What a delight, right down to the low tax rate. And what a relief the tax form was – (1) Is this still your name? (2) Is this still your address? (3) Write down the income number your employer gave you. (4) Sign this form. (5) Mail it back to us. Yes, my friend, David Dodwell, and I are one here.

And I entirely agree with him that, provided you comply with the letter of the law, you are at liberty to use what means you can to keep the taxman at bay, even if it means doing it through a Panama law firm with a bank account in Bananas R Us. I simply cannot get worked up about this Panama “scandal”.

The big point here to my mind, however, is that the notion of income tax, always a flawed one, even when first conceived centuries ago, has been proved an utter anachronism in the 21st century.

Governments are defined by the geographic territory over which they rule, not by any industry over which each separately has exclusive worldwide authority or by worldwide capital flow to which any can lay exclusive claim. The natural revenue base for government is land.

But, of course, this didn’t suit the privileged classes who exclusively ran government when income tax was invented. They themselves represented the almost exclusive ownership of land. They would only be taxing themselves. To fund their wars they wanted to spread more of the burden to those who already carried most of it. That’s the history of income tax.

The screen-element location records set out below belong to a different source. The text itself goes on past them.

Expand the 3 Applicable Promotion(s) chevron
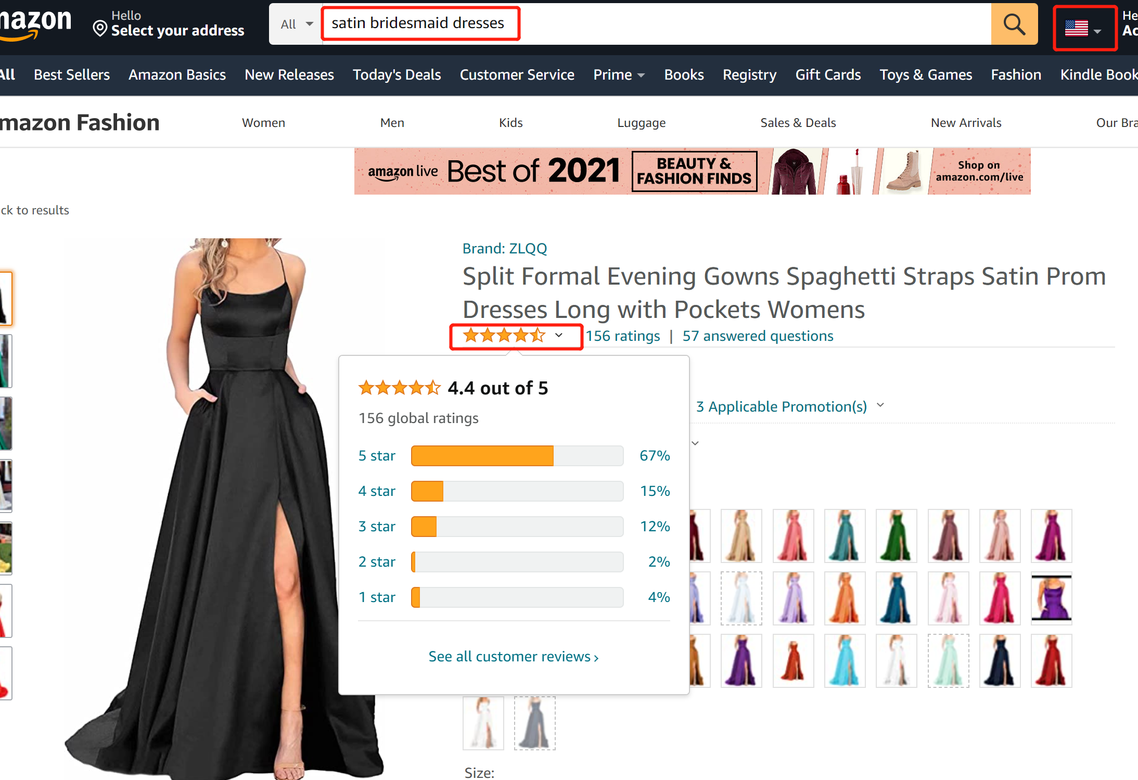Viewport: 1138px width, 780px height. point(880,405)
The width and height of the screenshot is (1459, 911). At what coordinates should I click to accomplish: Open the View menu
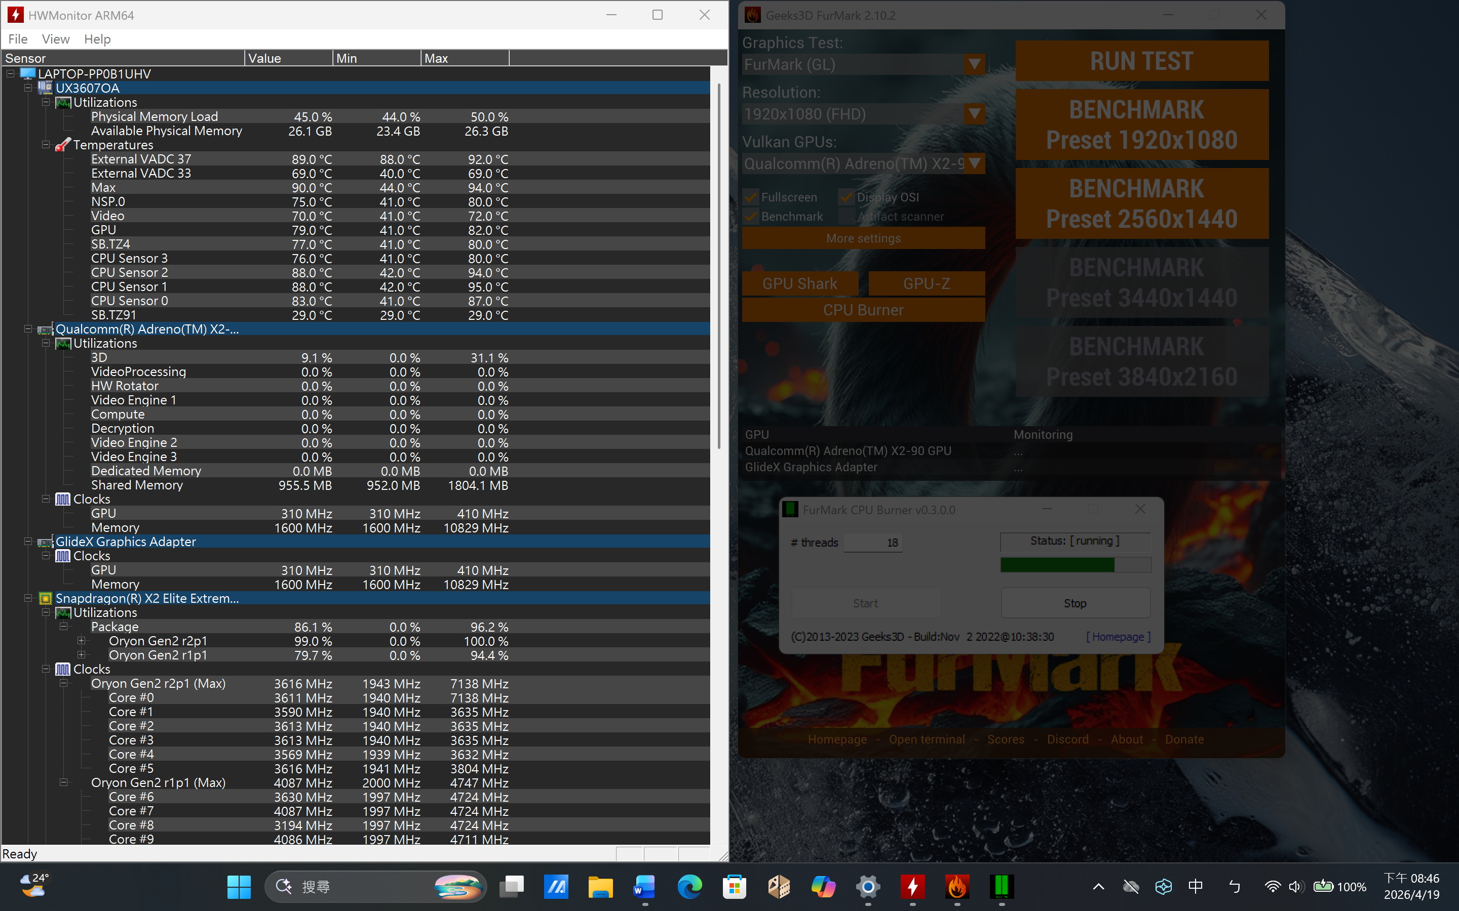coord(55,39)
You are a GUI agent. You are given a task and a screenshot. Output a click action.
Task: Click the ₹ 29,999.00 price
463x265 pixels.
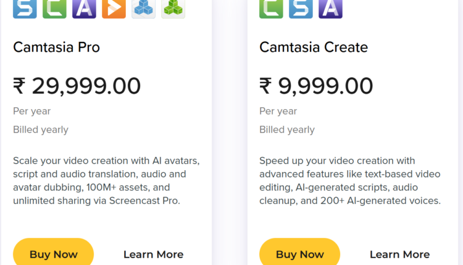click(x=77, y=86)
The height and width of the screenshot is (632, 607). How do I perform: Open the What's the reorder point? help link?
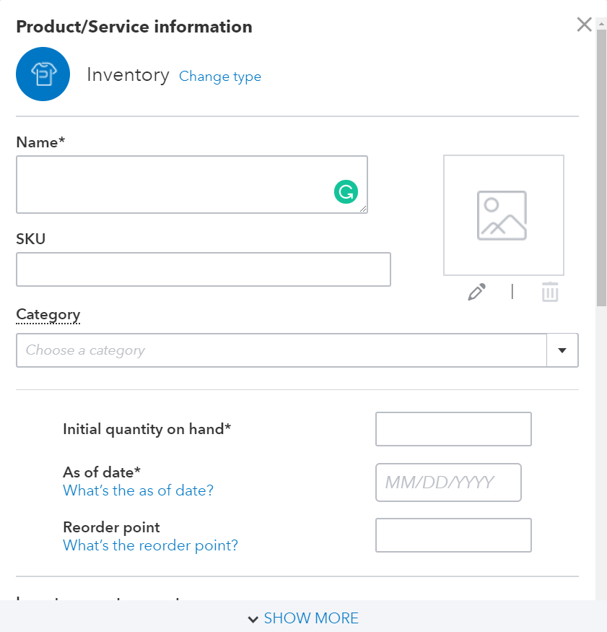tap(150, 547)
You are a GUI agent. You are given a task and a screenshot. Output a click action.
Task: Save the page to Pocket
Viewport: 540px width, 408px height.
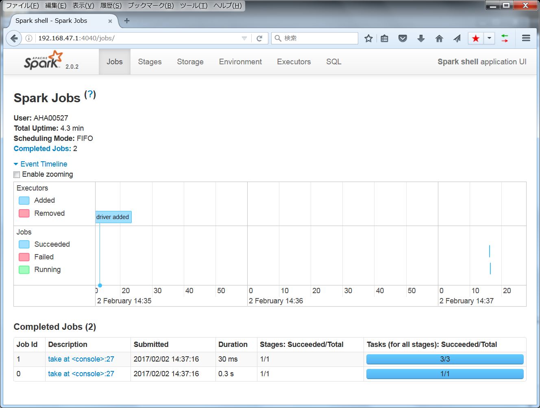point(403,38)
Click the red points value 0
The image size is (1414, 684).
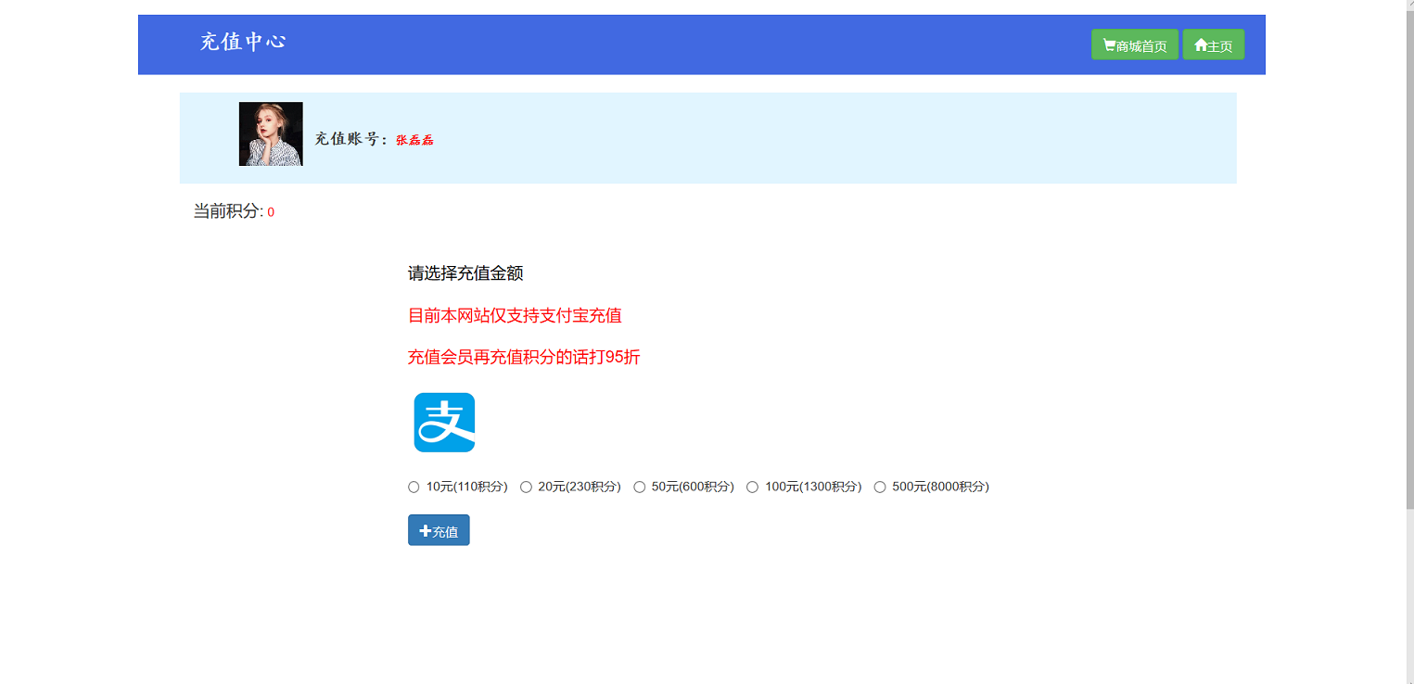(271, 212)
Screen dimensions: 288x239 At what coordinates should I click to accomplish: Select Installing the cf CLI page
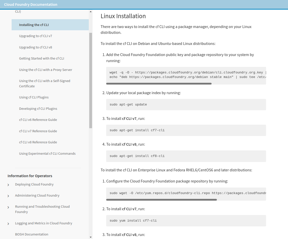[x=34, y=25]
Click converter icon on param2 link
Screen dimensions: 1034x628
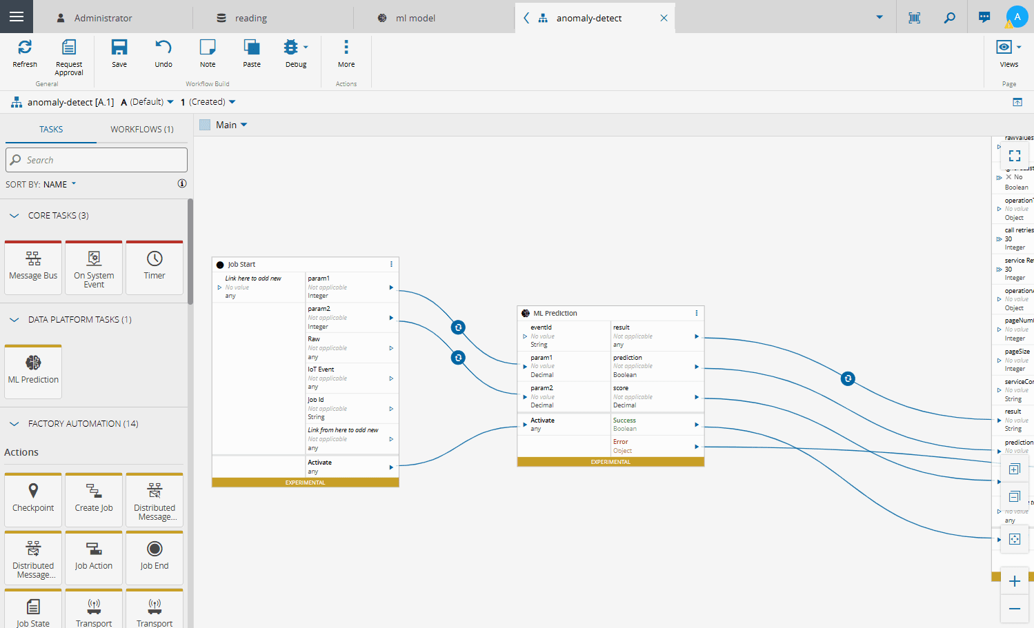tap(458, 358)
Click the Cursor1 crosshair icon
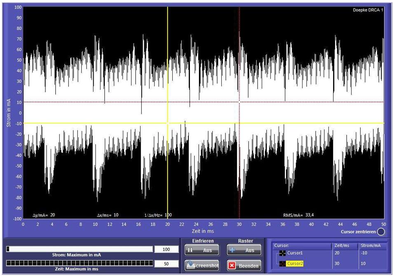The image size is (394, 276). coord(282,253)
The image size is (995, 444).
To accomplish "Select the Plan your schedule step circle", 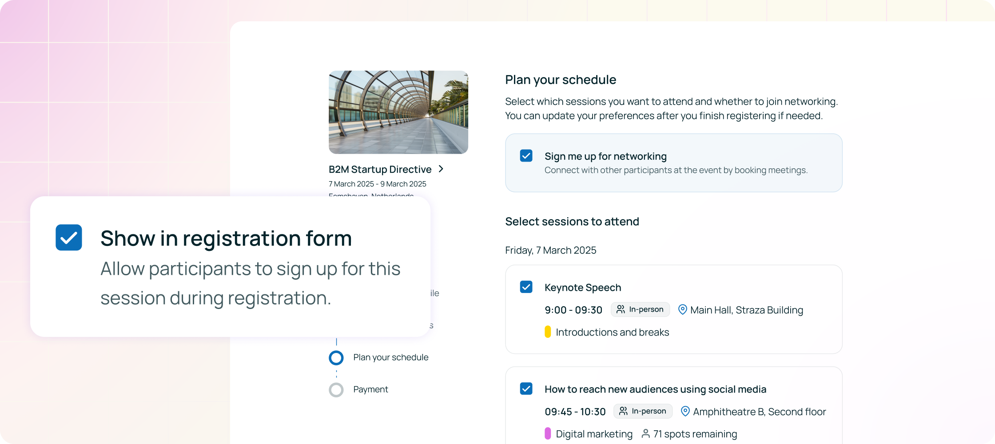I will (336, 358).
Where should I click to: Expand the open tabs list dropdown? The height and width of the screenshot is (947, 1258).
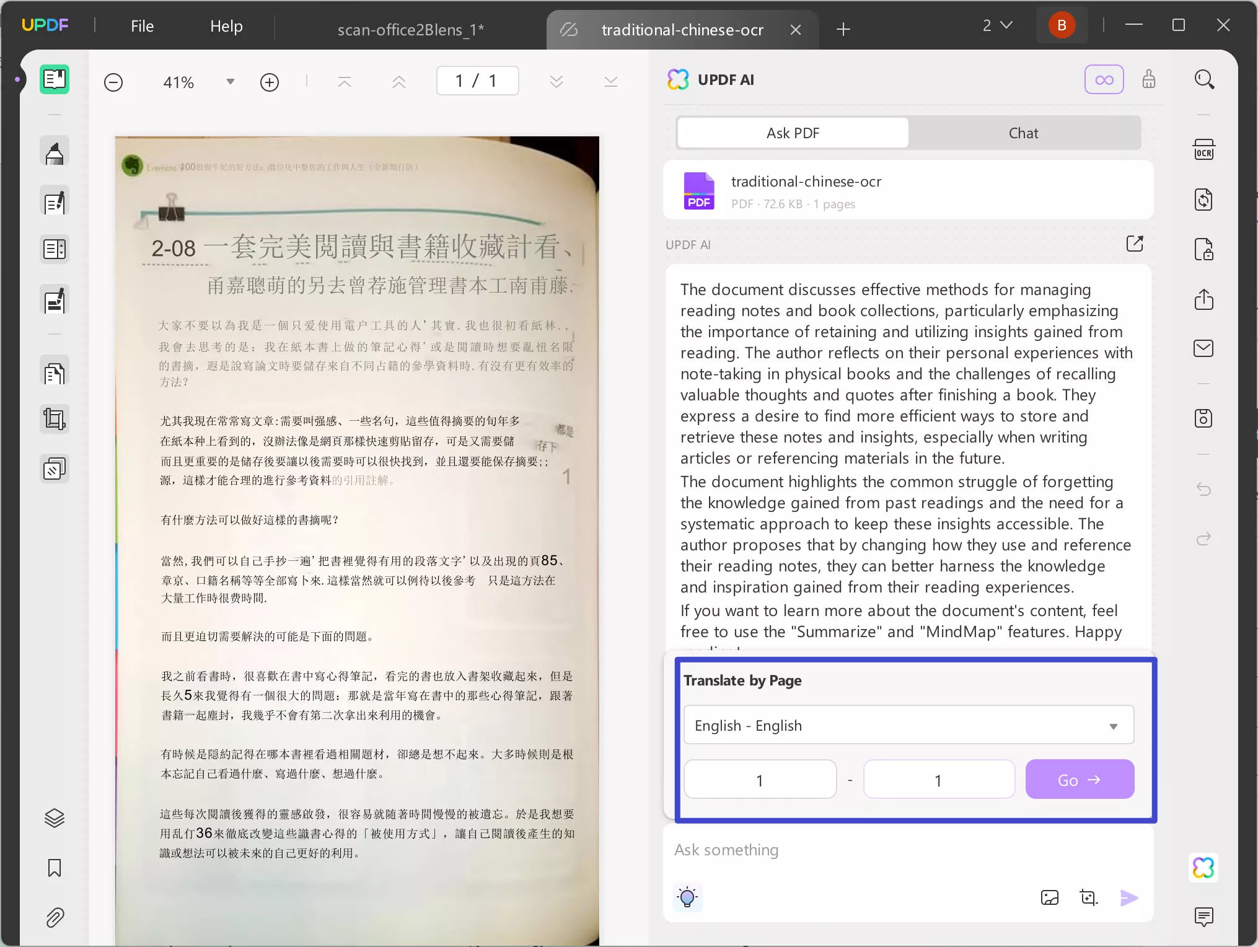(998, 25)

And now the bureaucrats are screaming because money knows no borders in today’s world and can easily go where the ever grasping hand of government cannot. In any country that has had any success in erecting borders against capital flows, people are invariably poor and cannot be bled much more anyway.

I fully accept that many ages will pass before any government comes to its senses about this and realises that equitable taxes on land are easy to collect, that they will see the forced return to productive work of tens of millions of tax lawyers, and are also the ideal tool for land use planning.

Meanwhile, no place on this planet can be closer to this ideal revenue system than our very own Hong Kong. The government already holds title to all the land, its revenues are already heavily based on sales of land leases and lease modifications along with rates and stamp duties on land transactions.

It would not take many years of gradual reduction of salaries and profits tax along with concomitant increases in land taxes to put our public revenues on a truly sustainable, minimally invasive tax base with low collection costs. We could become worldwide leaders here.

But I recognise futility. To paraphrase those immortal poets, Phil and Don Everly,

When I want sense and all its charms,

All I have to do is dream, dream, dream.